* PROVIDED PASSAGE *
◇ ◇ ◇ ◇ ◇ ◇ ◇

Kostas Belivanis Kostas Belivanis - 1 month ago 15
Python Question

Filter down dataframe

I want to filter down a dataframe. Trying to use the standard boolean (multiple) expressions but it doesn't work. My code is:

import pandas as pd
import numpy as np

# Setting a dataframe
dates = pd.date_range('1/1/2000', periods=10)

df1 = pd.DataFrame(np.random.randn(10, 4), index=dates, columns=['A', 'B', 'C', 'D'])

# Filtering
df1 = df1.loc[lambda df: -0.5 < df1.A < 0 and 0 <= df1.B <= 1, :]


Any thoughts on it?

Answer

No need for the anonymous lambda function. Simply filter with a boolean statement. Also, notice the use of the bitwise operator, &, not boolean operator, and. Below are equivalent variants to filtering:

df1 = df1.query('(A > -0.5) & (A < 0) & (B >= 0) & (B <= 1)', engine='python'))

df1 = df1.loc[(df1.A > -0.5) & (df1.A < 0) & (df1.B >= 0) & (df1.B <= 1)]

df1 = df1[(df1.A > -0.5) & (df1.A < 0) & (df1.B >= 0) & (df1.B <= 1)]

Consider even using pandas.Series.between:

df1 = df1.loc[(df1.A.between(-0.5, 0, inclusive=False) & (df1.B.between(0, 1))]

◇ ◇ ◇ ◇ ◇ ◇ ◇

* INFORMATION SHOWN *
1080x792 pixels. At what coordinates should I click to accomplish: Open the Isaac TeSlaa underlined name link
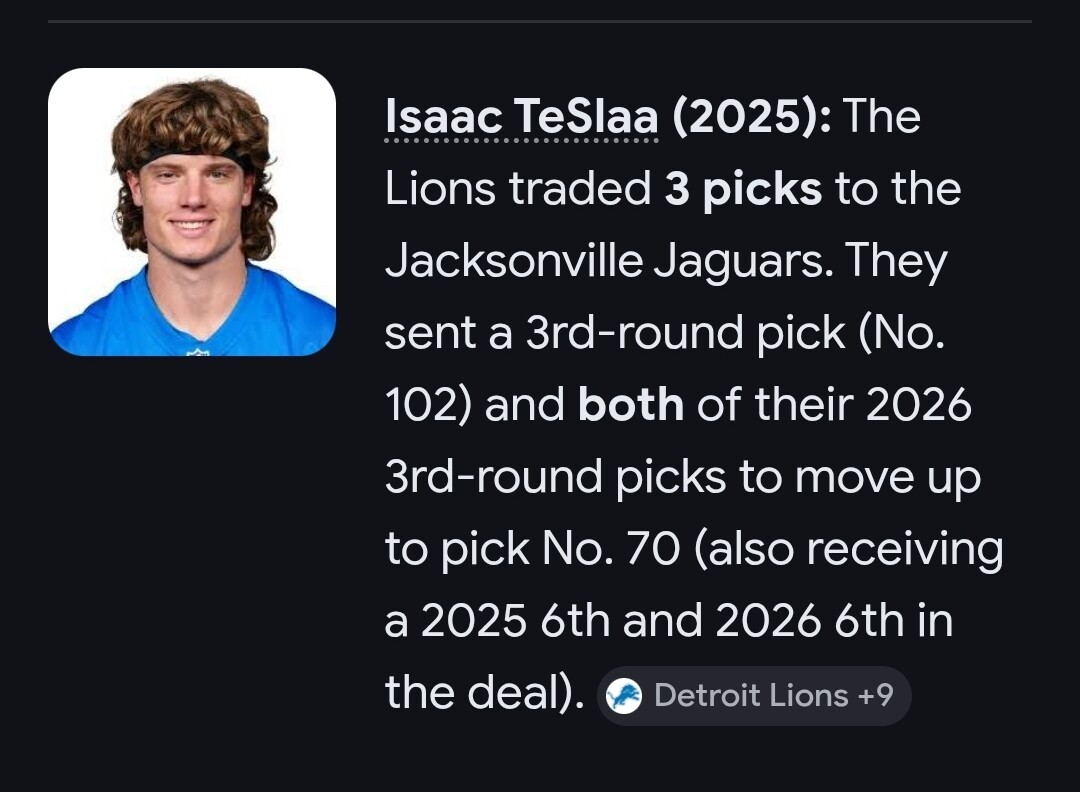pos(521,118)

◇ ◇ ◇ ◇ ◇ ◇ ◇

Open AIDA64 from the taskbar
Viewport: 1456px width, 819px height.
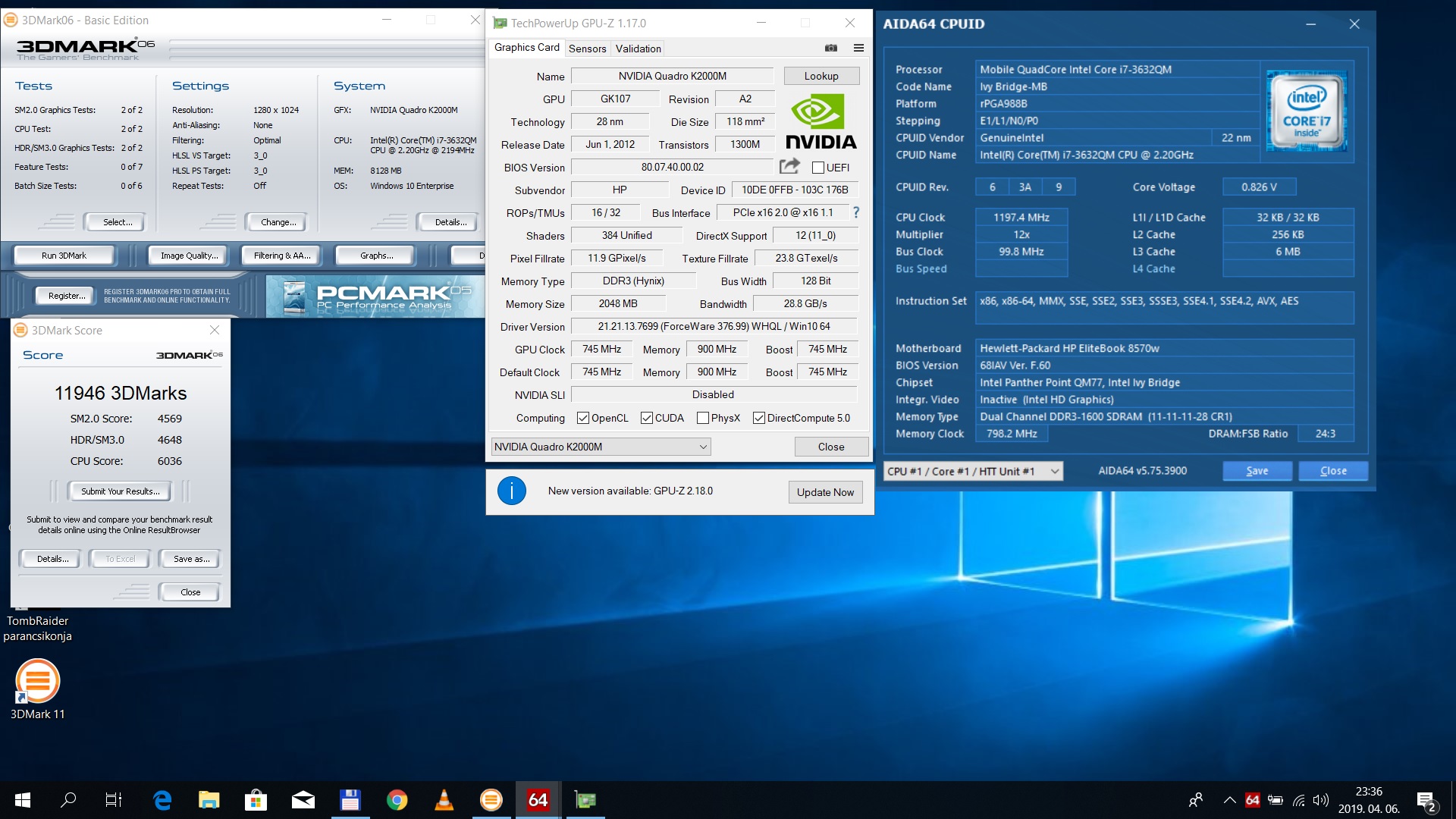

◇ ◇ ◇ ◇ ◇ ◇ ◇

* SHORT TASK *
In the dataframe thread, which operator does the answer say to use in place of the boolean operator "and"? The items shown after the dataframe thread are separate material, unrelated to it.

* IN RESPONSE *
The bitwise operator, &.